Pasukan survey corps menjadi incaran polisi militer. Setelah kegagalan mereka, pasuka survey corps dibekukan dari misi di luar tembok. Selain itu, mereka juga menjadi tidak leluasa untuk melakukan pergerakan. Markas mereka pun akhirnya pindah ke sebuah rumah terpencil.
Malam hari ini anggota survey corps berkumpul di ruang tengah untuk membahas rencana mereka. Levi mengedarkan pandangannya, tunggu, tidak ada aura suram di sini.
"Apa kalian tidak menyadari salah satu teman kalian menghilang?"
Anggota yang lain saling menatap satu sama lain. Ah! Mikasa tidak ada. Kemana ia?
"E-eh, perasaan tadi ada Mikasa!" teriak Sasha.
"Kita harus mencarinya, heichou!" ucap Eren.
"Biar aku saja yang -" perkataan Jean terpotong. Padahal ini kesempatan dia menjadi penolong bagi Mikasa.
"-tidak. Kalian diam di sini, aku akan mencari Mikasa." ucap Levi.
***
Mikasa menatap danau di hadapannya dengan tenang. Ia selalu suka dengan danau, mengingatkannya akan kenangan masa kecilnya. Ah, Mikasa jadi sangat merindukan kedua orang tuanya. Apa kabar ayah dan ibunya? Rindu yang paling sakit adalah ketika kita tidak bisa lagi sekedar menatap orang yang kita rindukan.
Mikasa menundukan pandangannya. Menyembunyikan sebagian wajahnya ke dalam syal merah pemberian Eren. Rintik hujan mulai turun, seolah menumpahkan air matanya. Malam, danau, dan hujan, sempurna. Mikasa menyukai hal ini. Tidak peduli pakaiannya menjadi basah kuyup –pun tidak memikirkan ia bisa saja sakit setelah ini.
'Mikasa! Mengapa kau senang sekali keluar saat hujan?' tanya ibunya.
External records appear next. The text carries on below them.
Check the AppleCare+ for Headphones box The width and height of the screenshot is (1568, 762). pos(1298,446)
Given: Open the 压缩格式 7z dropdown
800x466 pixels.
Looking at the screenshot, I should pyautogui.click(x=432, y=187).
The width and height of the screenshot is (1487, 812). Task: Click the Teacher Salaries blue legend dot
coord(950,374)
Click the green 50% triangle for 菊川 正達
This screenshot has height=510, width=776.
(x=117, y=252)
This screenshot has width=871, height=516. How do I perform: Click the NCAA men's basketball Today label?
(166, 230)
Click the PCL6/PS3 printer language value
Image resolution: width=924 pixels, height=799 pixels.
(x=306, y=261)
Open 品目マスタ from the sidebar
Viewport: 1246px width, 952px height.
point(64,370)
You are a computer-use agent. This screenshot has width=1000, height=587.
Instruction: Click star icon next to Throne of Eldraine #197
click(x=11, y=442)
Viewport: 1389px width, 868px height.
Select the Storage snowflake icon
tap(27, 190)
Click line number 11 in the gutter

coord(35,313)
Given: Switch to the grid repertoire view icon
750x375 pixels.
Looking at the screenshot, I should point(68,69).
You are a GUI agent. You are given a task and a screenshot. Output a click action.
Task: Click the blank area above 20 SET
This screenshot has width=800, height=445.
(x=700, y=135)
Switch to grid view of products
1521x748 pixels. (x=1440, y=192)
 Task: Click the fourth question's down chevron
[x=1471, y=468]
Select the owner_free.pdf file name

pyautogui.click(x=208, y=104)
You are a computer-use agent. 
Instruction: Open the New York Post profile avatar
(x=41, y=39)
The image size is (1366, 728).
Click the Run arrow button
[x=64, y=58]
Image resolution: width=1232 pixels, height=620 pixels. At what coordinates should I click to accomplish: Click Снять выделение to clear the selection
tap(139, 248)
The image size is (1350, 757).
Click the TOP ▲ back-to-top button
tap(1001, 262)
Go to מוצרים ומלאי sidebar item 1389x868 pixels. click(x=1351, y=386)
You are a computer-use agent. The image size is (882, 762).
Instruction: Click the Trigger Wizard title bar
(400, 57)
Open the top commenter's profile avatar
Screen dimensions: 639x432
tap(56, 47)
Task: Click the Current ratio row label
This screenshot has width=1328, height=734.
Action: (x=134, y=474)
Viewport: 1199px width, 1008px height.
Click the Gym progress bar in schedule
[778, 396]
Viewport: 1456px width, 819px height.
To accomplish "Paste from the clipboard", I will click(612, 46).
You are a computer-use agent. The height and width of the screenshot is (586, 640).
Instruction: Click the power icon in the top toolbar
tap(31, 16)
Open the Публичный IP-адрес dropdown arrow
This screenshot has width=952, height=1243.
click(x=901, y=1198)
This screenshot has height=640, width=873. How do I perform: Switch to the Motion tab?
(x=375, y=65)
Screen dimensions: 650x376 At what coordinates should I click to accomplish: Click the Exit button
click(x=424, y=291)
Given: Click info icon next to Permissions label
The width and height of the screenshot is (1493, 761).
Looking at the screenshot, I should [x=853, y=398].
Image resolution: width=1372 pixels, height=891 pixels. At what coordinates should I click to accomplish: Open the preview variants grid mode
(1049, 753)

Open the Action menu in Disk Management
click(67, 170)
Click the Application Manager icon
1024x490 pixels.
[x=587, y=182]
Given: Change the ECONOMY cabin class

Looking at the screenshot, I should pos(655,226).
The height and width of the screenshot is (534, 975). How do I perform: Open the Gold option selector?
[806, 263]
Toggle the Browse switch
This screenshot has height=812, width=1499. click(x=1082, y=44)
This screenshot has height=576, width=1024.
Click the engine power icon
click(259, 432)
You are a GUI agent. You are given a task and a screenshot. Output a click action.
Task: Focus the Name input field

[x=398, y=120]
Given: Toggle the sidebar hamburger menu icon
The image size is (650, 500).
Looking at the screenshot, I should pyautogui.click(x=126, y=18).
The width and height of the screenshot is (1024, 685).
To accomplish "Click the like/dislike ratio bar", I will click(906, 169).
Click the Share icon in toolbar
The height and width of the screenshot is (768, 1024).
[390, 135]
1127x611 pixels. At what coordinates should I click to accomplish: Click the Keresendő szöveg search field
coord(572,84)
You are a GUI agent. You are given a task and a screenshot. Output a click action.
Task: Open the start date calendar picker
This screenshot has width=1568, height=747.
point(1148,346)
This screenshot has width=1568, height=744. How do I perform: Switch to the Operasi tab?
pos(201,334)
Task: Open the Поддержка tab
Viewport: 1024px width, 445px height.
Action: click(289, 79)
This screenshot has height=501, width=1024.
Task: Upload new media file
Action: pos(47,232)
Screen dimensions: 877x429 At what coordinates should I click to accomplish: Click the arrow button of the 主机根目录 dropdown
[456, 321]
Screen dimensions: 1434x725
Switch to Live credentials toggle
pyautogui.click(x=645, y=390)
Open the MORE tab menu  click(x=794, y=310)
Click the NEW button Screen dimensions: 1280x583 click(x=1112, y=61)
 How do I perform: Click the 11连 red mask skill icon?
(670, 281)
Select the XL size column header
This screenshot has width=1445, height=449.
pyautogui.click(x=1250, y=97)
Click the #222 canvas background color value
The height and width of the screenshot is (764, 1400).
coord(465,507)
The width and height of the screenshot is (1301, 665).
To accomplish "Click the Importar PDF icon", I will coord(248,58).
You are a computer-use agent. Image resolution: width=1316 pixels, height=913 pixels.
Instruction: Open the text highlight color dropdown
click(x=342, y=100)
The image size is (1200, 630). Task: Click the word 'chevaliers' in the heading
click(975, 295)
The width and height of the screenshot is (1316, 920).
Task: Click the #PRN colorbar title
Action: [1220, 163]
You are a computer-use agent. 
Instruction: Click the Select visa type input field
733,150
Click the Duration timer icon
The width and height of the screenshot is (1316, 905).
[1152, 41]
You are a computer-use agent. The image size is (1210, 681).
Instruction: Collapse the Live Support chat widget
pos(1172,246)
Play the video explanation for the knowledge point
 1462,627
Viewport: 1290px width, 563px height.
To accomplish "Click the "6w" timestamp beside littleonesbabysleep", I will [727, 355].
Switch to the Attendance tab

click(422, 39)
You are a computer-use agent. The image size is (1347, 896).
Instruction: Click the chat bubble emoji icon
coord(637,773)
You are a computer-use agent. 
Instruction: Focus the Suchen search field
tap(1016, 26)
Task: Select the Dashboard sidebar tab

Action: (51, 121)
'Ibu, aku sangat menyukai hujan!'
'Eh, mengapa?'
'Tidak tahu, pokoknya aku suka sekali kalau hujan. Aku bisa bermain air dengan bebas.' Mikasa mengatakannya dengan wajah sangat senang.
Kilas balik kenangan indah itu terputar begitu saja di kepalanya. Seolah menamparnya dengan realita saat ini. Bahkan, orang tuanya direnggut saat hujan turun. Hujan mengiringi kepergian seseorang yang sangat berharga baginya. Tapi, Mikasa punya alasan tersendiri mengapa ia malah menyukai hujan.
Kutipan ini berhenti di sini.